> [Given task]: In the entries below, could you render every line from the one containing "Locate an element on the screen." through the one containing "(1049, 481)." as a Markdown table with columns "Row" and "Line", skipping blank lines?

> [Data for this task]:
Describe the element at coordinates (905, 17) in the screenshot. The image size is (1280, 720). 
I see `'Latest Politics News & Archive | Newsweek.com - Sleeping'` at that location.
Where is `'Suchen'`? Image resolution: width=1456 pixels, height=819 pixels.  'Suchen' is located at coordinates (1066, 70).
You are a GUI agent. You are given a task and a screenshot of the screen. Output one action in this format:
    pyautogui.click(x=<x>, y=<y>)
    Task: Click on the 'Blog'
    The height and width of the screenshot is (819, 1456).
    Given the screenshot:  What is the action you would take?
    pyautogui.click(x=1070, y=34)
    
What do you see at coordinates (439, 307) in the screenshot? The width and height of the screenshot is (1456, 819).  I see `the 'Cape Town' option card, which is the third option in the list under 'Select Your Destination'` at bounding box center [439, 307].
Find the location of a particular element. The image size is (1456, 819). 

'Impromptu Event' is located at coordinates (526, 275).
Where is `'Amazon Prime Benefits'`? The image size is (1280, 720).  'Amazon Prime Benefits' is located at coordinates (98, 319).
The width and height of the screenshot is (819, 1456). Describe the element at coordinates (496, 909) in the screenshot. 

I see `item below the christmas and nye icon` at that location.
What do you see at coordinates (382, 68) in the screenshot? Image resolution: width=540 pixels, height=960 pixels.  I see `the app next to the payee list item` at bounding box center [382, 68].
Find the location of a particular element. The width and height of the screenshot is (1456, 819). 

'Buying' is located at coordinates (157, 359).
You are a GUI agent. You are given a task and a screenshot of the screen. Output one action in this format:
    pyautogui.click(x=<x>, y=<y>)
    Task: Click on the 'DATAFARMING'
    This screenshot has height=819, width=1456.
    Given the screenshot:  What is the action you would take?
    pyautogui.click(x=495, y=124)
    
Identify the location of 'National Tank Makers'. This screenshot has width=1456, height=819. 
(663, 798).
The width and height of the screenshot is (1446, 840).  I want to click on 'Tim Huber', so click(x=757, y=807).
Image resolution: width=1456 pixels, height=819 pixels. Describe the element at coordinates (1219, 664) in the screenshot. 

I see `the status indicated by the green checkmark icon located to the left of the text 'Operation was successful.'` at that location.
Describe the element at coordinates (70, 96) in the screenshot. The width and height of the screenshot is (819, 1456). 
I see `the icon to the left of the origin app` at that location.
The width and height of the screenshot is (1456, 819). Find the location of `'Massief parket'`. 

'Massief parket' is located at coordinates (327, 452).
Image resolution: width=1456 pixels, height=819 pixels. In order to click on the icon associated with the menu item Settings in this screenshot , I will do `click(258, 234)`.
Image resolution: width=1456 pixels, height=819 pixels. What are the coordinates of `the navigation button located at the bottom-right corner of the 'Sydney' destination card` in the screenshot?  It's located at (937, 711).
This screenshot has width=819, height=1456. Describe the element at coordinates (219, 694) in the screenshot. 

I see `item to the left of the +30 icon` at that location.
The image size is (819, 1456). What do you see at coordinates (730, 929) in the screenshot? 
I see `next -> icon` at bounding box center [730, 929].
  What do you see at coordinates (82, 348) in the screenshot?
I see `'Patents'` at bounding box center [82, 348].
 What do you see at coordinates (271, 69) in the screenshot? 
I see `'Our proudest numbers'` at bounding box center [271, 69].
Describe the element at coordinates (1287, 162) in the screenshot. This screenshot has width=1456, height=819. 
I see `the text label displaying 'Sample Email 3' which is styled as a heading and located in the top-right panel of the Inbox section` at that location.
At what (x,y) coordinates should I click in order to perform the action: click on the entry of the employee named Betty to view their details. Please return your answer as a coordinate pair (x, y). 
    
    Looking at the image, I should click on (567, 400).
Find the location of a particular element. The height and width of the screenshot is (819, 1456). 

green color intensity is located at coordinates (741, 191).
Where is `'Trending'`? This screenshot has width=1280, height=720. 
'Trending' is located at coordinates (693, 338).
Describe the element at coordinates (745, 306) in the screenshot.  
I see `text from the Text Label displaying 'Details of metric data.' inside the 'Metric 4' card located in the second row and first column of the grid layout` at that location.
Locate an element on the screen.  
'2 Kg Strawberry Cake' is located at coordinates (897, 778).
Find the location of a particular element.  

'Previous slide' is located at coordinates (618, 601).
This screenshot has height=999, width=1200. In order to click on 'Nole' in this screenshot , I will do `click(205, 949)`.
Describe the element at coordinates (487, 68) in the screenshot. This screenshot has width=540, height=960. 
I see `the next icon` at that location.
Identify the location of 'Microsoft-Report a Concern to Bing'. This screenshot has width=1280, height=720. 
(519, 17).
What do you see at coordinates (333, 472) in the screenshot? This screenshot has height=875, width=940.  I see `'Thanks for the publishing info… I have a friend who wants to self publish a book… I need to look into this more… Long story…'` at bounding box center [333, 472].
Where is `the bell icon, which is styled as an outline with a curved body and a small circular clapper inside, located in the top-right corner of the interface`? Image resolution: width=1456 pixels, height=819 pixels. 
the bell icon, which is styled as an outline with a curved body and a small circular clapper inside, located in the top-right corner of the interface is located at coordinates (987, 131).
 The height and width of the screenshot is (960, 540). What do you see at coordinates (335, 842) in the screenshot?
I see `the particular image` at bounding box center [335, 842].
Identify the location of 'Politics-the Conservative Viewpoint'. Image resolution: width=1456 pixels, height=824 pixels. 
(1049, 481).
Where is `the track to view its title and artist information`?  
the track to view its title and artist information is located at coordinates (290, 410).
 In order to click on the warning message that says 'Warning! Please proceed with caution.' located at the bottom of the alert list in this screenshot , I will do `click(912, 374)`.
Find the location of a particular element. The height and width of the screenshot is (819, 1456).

> [Task result]:
| Row | Line |
|---|---|
| 1 | Locate an element on the screen.   |
| 2 | '2 Kg Strawberry Cake' is located at coordinates (897, 778). |
| 3 | Find the location of a particular element.   |
| 4 | 'Previous slide' is located at coordinates (618, 601). |
| 5 | This screenshot has height=999, width=1200. In order to click on 'Nole' in this screenshot , I will do `click(205, 949)`. |
| 6 | Describe the element at coordinates (487, 68) in the screenshot. This screenshot has width=540, height=960.  |
| 7 | I see `the next icon` at that location. |
| 8 | Identify the location of 'Microsoft-Report a Concern to Bing'. This screenshot has width=1280, height=720.  |
| 9 | (519, 17). |
| 10 | What do you see at coordinates (333, 472) in the screenshot? This screenshot has height=875, width=940.  I see `'Thanks for the publishing info… I have a friend who wants to self publish a book… I need to look into this more… Long story…'` at bounding box center [333, 472]. |
| 11 | Where is `the bell icon, which is styled as an outline with a curved body and a small circular clapper inside, located in the top-right corner of the interface`? Image resolution: width=1456 pixels, height=819 pixels.  |
| 12 | the bell icon, which is styled as an outline with a curved body and a small circular clapper inside, located in the top-right corner of the interface is located at coordinates (987, 131). |
| 13 |  The height and width of the screenshot is (960, 540). What do you see at coordinates (335, 842) in the screenshot? |
| 14 | I see `the particular image` at bounding box center [335, 842]. |
| 15 | Identify the location of 'Politics-the Conservative Viewpoint'. Image resolution: width=1456 pixels, height=824 pixels.  |
| 16 | (1049, 481). |